_LIST OF TASKS_.
1 – List every Radio Canada International language service that, according to the RCI update below, management is meeting with on April 10, 2012.
2 – Using the RCI update below, say whether each statement agrees with it: (a) The RCI budget cut was announced on April 4. (b) Shortwave broadcasting will continue after the cuts. (c) In 1990, RCI lost half of its staff. Answer yes or no for each and quote the words that decide it.

_TEXT PASSAGE_.
━━━━━━
RCI update – 10 April 2012

Radio Canada International management will be meeting this morning with the Arabic, French, and Spanish services to give more details about the more than 80% budget cut at RCI announced last Wednesday, April 4. This afternoon it will be the turn of the Chinese and English services.

Tomorrow, the RCI Action Committee and all RCI employees are meeting to discuss an action plan to stop the cuts. Once that’s over you’ll find suggestions on what you can do to help us on the top of this paage when you click the button WHAT YOU CAN DO – 2012 cuts

Stay tuned! And thanks for your continuing support!

Committee’s first media interview re 2012 cuts

Montreal radio station CKUT interviews Committee spokesperson Wojtek Gwiazda

Our first media interview about the RCI budget cuts with Montreal radio station CKUT this morning (April 8).

I talk to hosts Sheldon Harvey and Janice, of the station’s “International Radio Report”, had a lot of good questions. They were also shocked by the enormity of the RCI budget cut.

You can hear our conversation in the show’s archives: http://ckut.ca/cgi-bin/ckut-grid-new.pl?show=0%2C10%3A30&action=showaudio (once you’re there click on the April 8, 2012 audio file)

FB group of “International Radio Report” – http://www.facebook.com/groups/188158277887350/

Budget slashed 80%, shortwave and newsrooms cut

RCI Director Hélène Parent informs staff of the impact of the huge cut to RCI's budget and services, April 4, 2012.

Sad  day at Radio Canada International today (April 4, 2012) as Canada’s national public radio and television broadcaster CBC/Radio-Canada announced the impact of budget cutbacks on RCI.

The main points:

Radio Canada International’s $12.2 million dollar budget will be slashed by 10 million, leaving only $2.2 million. [Revised April 5: $12.3 and $2.3 million]

Two thirds of staff will be eliminated, leaving maybe 16, 20 perhaps 25 people.

Newscasts and newsrooms will be eliminated.

Shortwave broadcasting will be dropped, our work will now be limited to the web site.

The Russian service and the Brazilian program eliminated.

It’s being billed as a “transformation” – I think we would use other words. More details soon.

Suggestions, comments, questions welcome at:


We are working on an action plan – should be able to provide details within a few days.

Thanks for your support!

Here’s the latest news and what you can do to help us: http://rciaction.org/blog/2012/05/04/govt-must-step-in-stop-cut-save-radio-canada-international/

Worry and concern at RCI

Today was a tough day. Tomorrow we expect to hear how we will be affected by last week’s federal budget cuts. We know that about 10 per cent of the budget of our national radio and television public broadcaster CBC/Radio-Canada will be cut over the next three years. We don’t yet know how those cuts will be made. And in particular, since we are part of the public broadcaster, we have no idea how it will affect Radio Canada International.

As you can imagine, there are concerns. In 1990, in a similar situation, CBC/Radio-Canada facing severe cuts, announced it would close RCI, and basically said, if the federal government wanted an international service, it could pay for it. For a while it looked like we would be closed down. The government of the day cobbled together some money. But we lost half of our language services, half of our staff, and three-quarters of RCI original programming.
━━━━━━
_PROVIDED MATERIAL_.
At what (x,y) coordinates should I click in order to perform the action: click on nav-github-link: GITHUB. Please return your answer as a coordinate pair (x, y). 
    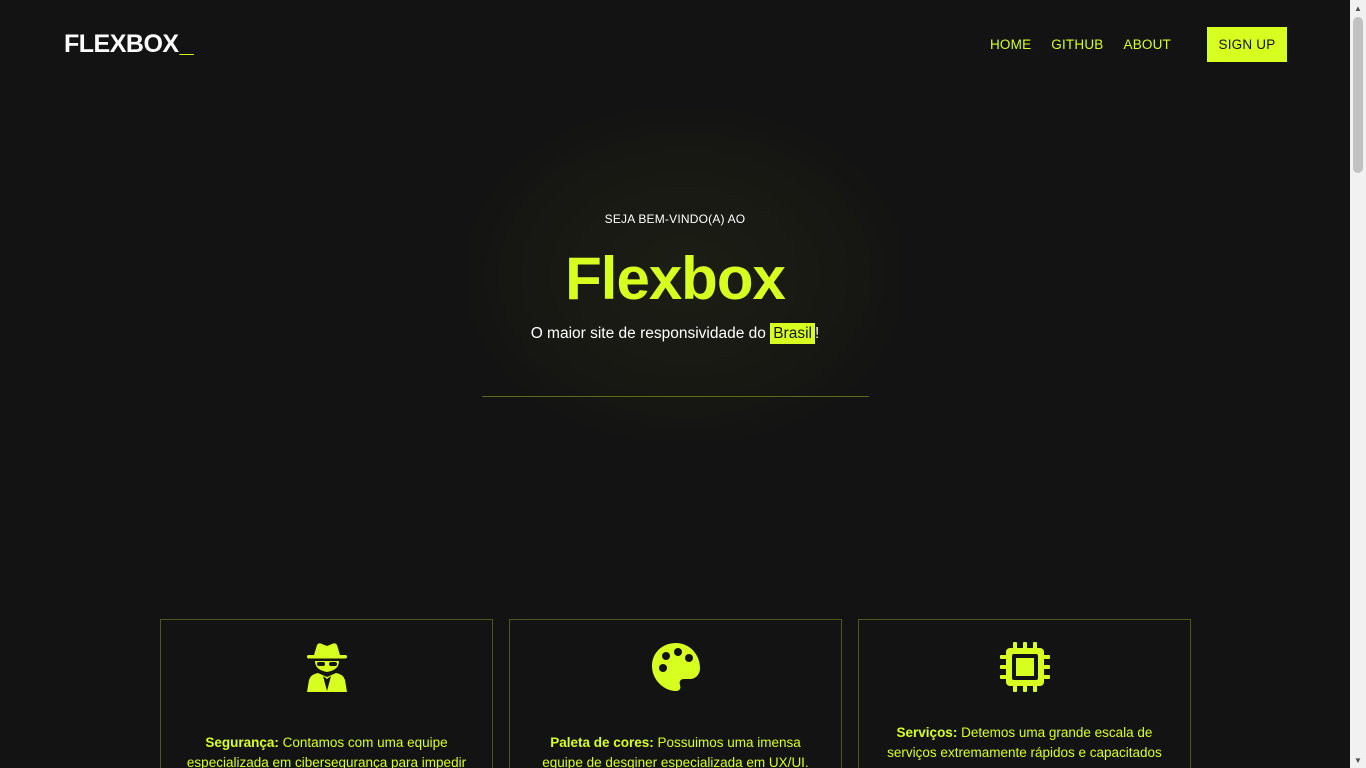
    Looking at the image, I should click on (1077, 44).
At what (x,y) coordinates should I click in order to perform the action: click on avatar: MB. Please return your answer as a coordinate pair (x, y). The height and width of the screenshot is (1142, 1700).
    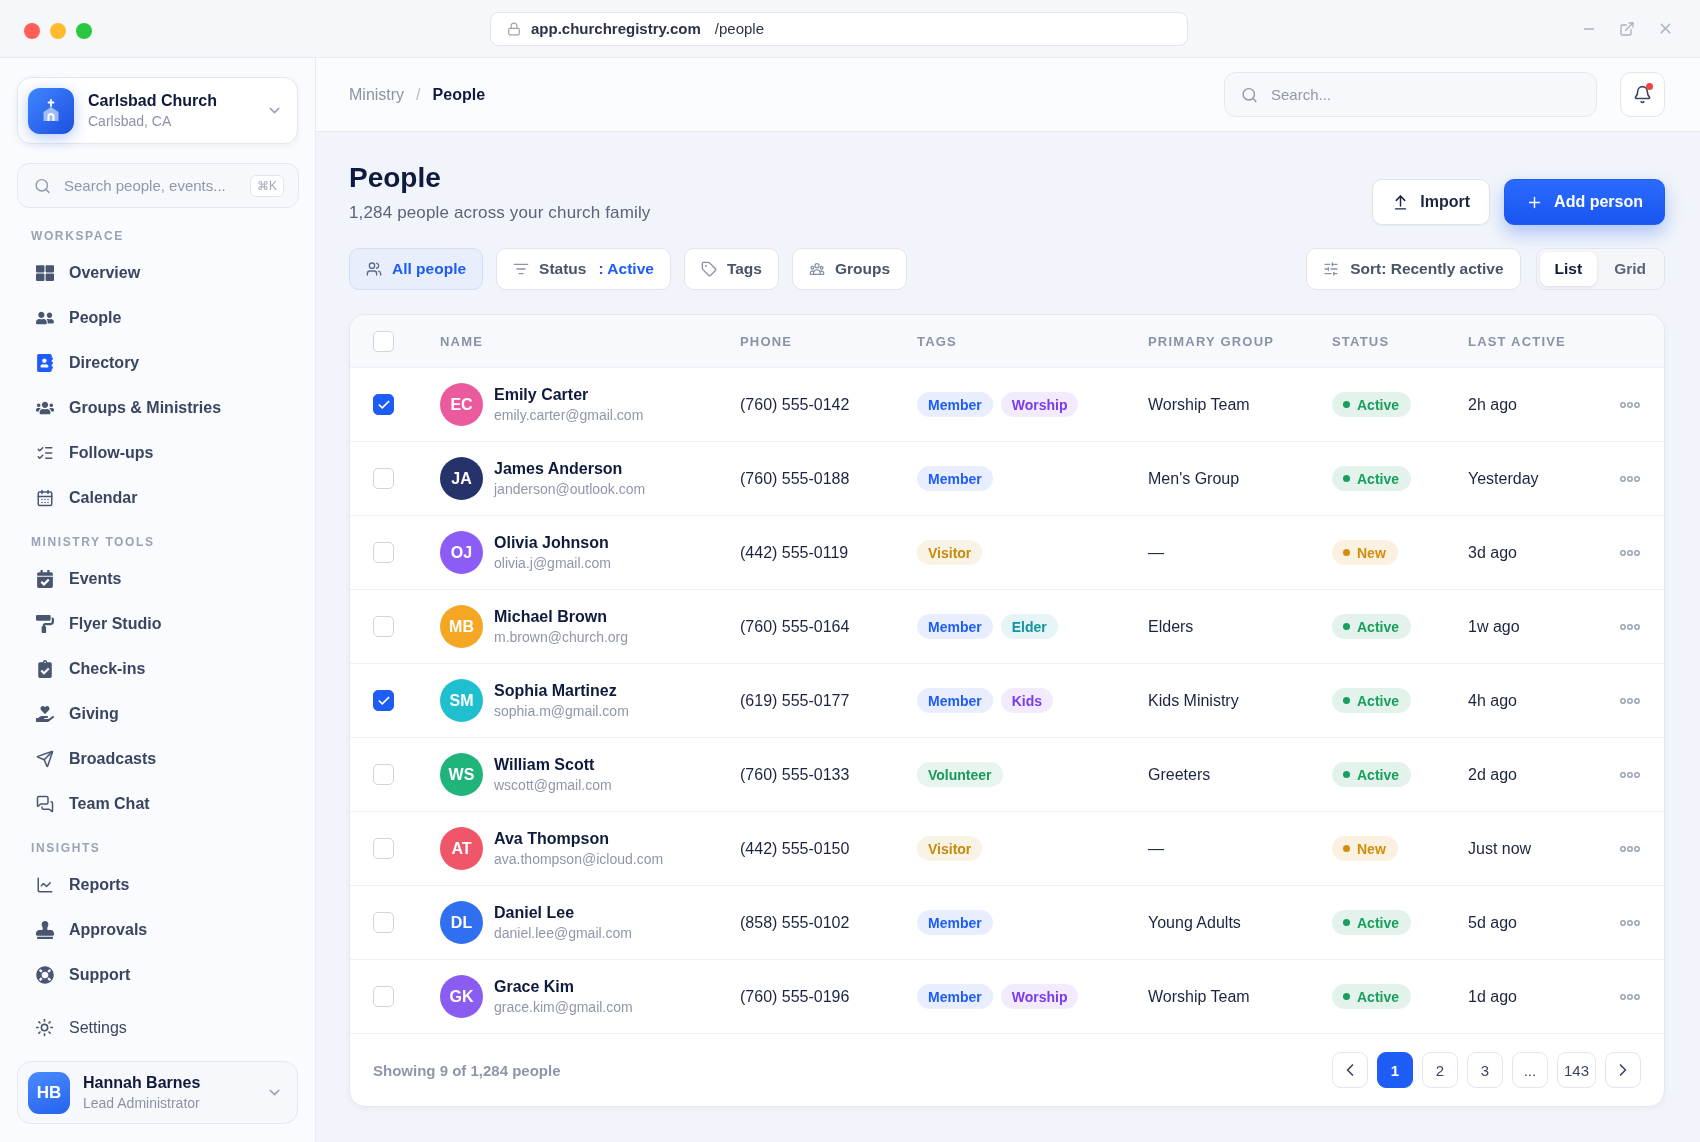
    Looking at the image, I should click on (462, 626).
━━━━━━
_PROBLEM SOLUTIONS_.
1 – Arabic, French, Spanish, Chinese, English

2 –
(a) Yes: "announced last Wednesday, April 4"
(b) No: "Shortwave broadcasting will be dropped, our work will now be limited to the web site."
(c) Yes: "half of our staff"